A tactical team tried to enter the home but the suspect, Robert Seacat, fired at the officers. Police once again employed the armored vehicle to open multiple holes in the home. This time, the tactical team was able to arrest Seacat.

The home had to be demolished. The city of Greenwood Village offered to help with temporary living expenses while the home was rebuilt but refused to provide any other compensation.

Lech and his parents, the homeowners, were the lawsuit plaintiffs in the suit against Greenwood Village and several of its officers. They alleged violation of their constitutional rights stemming from destruction of the home and refusal to compensate them.

The Lechs argued that the takings clause should apply because it was designed to bar government from forcing some people alone to bear public burdens that in fairness should be borne by government.

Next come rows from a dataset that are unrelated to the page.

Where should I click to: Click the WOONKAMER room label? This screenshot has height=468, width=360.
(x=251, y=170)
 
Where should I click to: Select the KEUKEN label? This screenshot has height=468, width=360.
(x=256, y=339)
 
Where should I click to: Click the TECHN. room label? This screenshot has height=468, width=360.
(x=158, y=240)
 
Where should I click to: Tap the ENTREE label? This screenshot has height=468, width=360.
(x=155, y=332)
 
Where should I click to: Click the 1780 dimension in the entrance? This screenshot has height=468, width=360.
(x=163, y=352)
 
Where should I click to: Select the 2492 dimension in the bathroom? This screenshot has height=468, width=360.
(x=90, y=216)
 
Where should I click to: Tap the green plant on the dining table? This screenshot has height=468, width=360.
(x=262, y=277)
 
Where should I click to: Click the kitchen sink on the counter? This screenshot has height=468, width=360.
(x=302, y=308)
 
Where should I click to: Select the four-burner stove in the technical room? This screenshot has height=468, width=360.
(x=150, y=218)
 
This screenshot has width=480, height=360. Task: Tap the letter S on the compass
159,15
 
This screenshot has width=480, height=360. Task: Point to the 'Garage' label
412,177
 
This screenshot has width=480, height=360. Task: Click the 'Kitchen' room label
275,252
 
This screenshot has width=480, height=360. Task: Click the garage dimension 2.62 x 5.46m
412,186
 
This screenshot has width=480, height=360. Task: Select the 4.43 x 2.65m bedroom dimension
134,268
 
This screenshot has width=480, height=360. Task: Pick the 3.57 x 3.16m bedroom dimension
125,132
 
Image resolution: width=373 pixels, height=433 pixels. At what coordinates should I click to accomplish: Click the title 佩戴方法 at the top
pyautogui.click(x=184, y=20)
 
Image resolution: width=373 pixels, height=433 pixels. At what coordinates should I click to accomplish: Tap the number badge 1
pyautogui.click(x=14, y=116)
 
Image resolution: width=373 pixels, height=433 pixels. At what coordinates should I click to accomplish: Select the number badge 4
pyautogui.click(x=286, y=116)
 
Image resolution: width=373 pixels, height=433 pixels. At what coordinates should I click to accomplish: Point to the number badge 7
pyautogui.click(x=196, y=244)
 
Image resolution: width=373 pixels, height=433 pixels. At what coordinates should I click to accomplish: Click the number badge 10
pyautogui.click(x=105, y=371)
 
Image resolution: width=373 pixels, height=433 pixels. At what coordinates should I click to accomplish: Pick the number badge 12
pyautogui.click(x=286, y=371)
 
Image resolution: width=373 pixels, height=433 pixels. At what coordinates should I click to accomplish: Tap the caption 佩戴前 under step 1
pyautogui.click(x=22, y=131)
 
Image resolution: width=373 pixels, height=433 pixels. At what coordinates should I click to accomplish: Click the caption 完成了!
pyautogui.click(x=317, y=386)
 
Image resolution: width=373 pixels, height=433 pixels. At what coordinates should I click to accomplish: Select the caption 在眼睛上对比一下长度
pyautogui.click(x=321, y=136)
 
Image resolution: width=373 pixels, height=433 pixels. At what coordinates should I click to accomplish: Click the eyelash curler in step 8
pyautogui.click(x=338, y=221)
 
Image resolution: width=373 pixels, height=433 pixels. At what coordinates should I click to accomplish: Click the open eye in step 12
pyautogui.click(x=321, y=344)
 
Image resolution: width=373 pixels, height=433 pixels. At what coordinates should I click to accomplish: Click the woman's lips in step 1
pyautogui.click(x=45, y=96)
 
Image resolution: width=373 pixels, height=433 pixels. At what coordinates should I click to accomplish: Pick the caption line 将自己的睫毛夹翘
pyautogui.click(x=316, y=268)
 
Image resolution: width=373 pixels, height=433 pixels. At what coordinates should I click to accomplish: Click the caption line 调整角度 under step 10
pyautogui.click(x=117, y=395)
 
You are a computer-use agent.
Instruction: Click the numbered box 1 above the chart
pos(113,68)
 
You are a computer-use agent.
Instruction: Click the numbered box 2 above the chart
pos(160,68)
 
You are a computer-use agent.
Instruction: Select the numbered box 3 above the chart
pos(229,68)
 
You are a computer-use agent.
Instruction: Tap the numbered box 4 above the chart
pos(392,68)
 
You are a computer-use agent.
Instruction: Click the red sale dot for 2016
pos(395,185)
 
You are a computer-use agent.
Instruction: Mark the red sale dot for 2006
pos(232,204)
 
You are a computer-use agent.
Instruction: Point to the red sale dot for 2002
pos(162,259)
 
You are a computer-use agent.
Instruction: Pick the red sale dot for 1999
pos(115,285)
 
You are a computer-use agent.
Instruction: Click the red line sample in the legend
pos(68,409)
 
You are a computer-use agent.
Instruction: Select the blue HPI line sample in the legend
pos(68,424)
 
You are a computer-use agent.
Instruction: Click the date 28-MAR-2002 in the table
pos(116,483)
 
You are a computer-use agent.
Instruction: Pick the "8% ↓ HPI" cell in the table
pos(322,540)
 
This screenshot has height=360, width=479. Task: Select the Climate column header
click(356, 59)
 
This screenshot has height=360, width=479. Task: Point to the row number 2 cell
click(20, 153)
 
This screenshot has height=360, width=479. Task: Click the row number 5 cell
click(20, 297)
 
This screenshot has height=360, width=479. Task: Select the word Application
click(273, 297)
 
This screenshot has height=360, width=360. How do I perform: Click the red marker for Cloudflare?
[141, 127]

They also argued that precedent distinguishing the power of eminent domain and police power should not apply to cases of innocent owners whose property is destroyed. The appeals court rejected the arguments.

The court said the innocent owner argument “is not without support,” but it was joining the U.S. Court of Appeals for the Federal Circuit in holding that there was no taking.

Lech’s father, Leo Lech, told the Washington Post he may ask the Supreme Court to hear the case.

“It just goes to show that they can blow up your house, throw you out on the streets and say, ‘See you later. Deal with it,’ ” he told the Post. “What happened to us should never happen in this country, ever.”

Lech said it cost nearly $400,000 to rebuild the home and, “This has ruined our lives.”